If you are not a manager, you will be a ‘degrader’ not doing anything, being nonchalant is doing something to the environment; because you are promoting things that are degrading the environment by doing nothing,” she said.
Also, the Chief Executive Officer, GIS Consult, Ibadan, Mr David Afolayan said GIS Day 2022, has the theme ‘Biodiversity Conservation’ because plant and animal species were becoming extinct every year.
He said that the use of the Geographic Information System (GIS) has made it possible to map, monitor, model, and conserve biodiversity for present and future generations.
The GIS expert said one of the recurring themes at COP 27 was several promises but minimal results.
He lamented that the little progress made on reversing the effect of climate change has been wound back because of some realities that countries are facing due to the Russia-Ukraine war, which has disrupted the availability of fuel and the food supply chain, among other things.
The Russia and Ukraine war has changed the perception of people about the climate goal they set. Presidents and leaders have come to a sad reality; should we keep a promise that we don’t even know whether we are achieving or face the reality that we have to stay alive today?
“European countries are at risk because they are facing winter and power is needed to warm up their homes and now there is fuel challenge, power, and gas distribution,” Afolayan said.
While inaugurating the Agro-Biodiversity Conservation (ABC) project, he said that through partnerships, the project would ensure that schools plant gardens, where endangered plants would be planted by students who would monitor the growth and challenged fertility of the soil, see the plants, and intervene to make them come back.

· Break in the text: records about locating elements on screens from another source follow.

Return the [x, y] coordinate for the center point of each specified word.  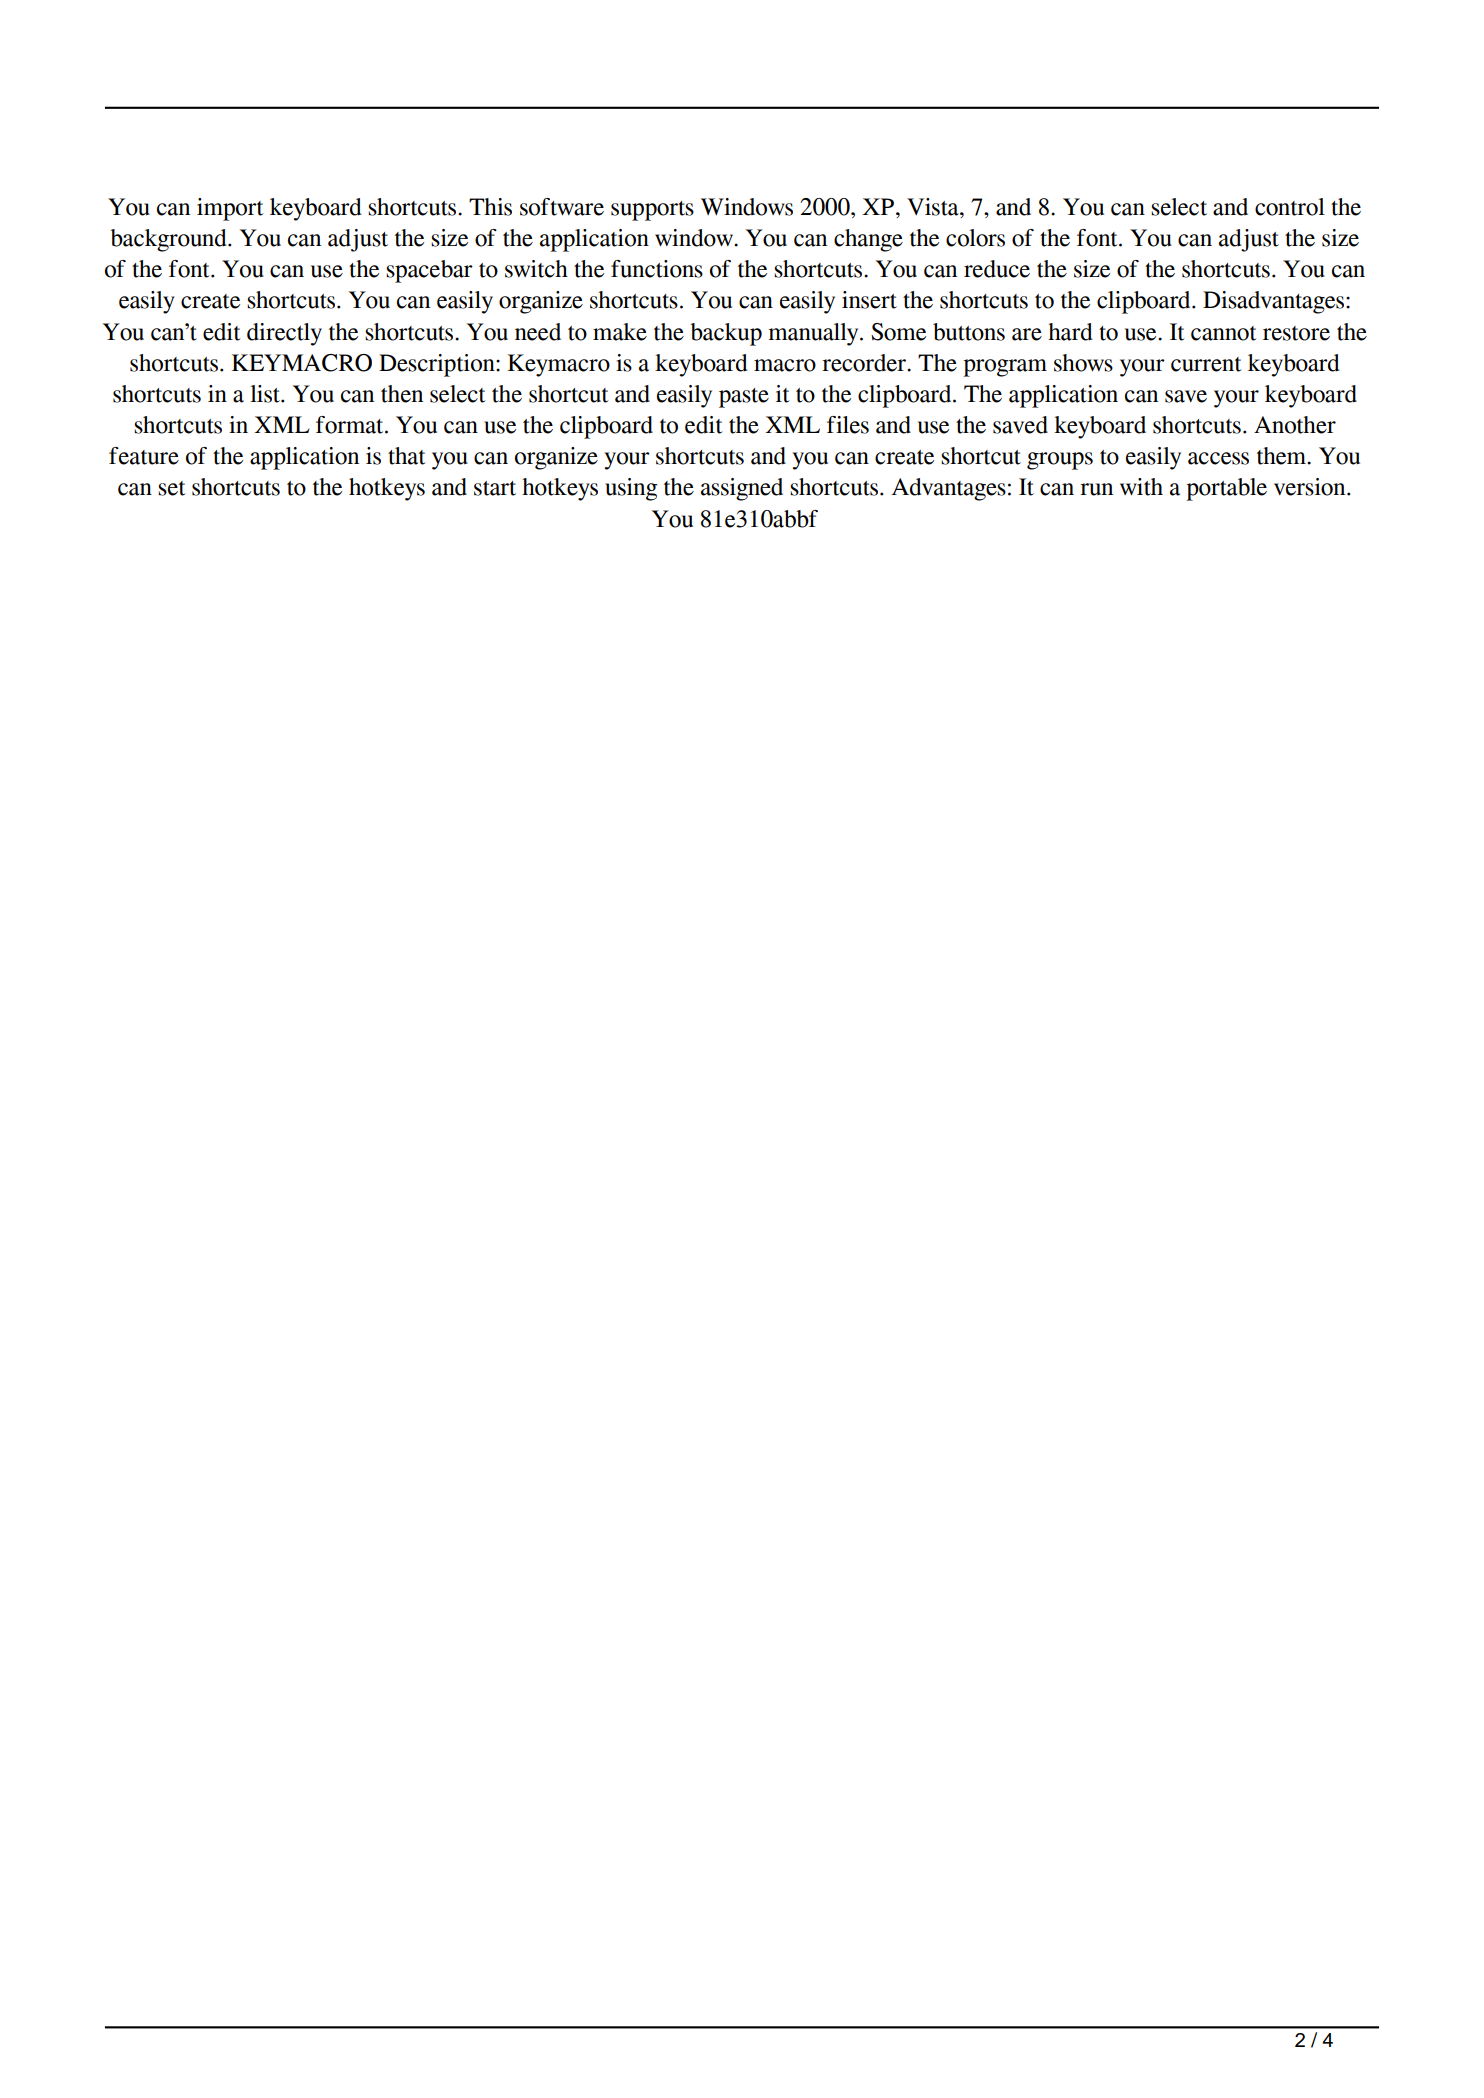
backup [726, 334]
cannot [1223, 333]
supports [652, 211]
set [171, 488]
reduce [997, 269]
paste [744, 398]
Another [1295, 425]
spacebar [429, 271]
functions [657, 269]
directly [284, 334]
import [230, 209]
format [351, 425]
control [1290, 207]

And in that process, the students would learn the hard truth that there is something that everyone can do and that they must monitor it to see it grow. They will plant the gardens, capture information about biodiversity and nurture a garden of endangered plants which would be a learning process which they can replicate in their home.
“The project is on the Geography Green School project, which is all about sustainable development, understanding how the earth operates and what needs to be done,” he said.
One of the participants, Ifeoluwa Ajayi-Obe, a student of the American Christian Academy said the event was an eye-opener and promised to conserve the natural world.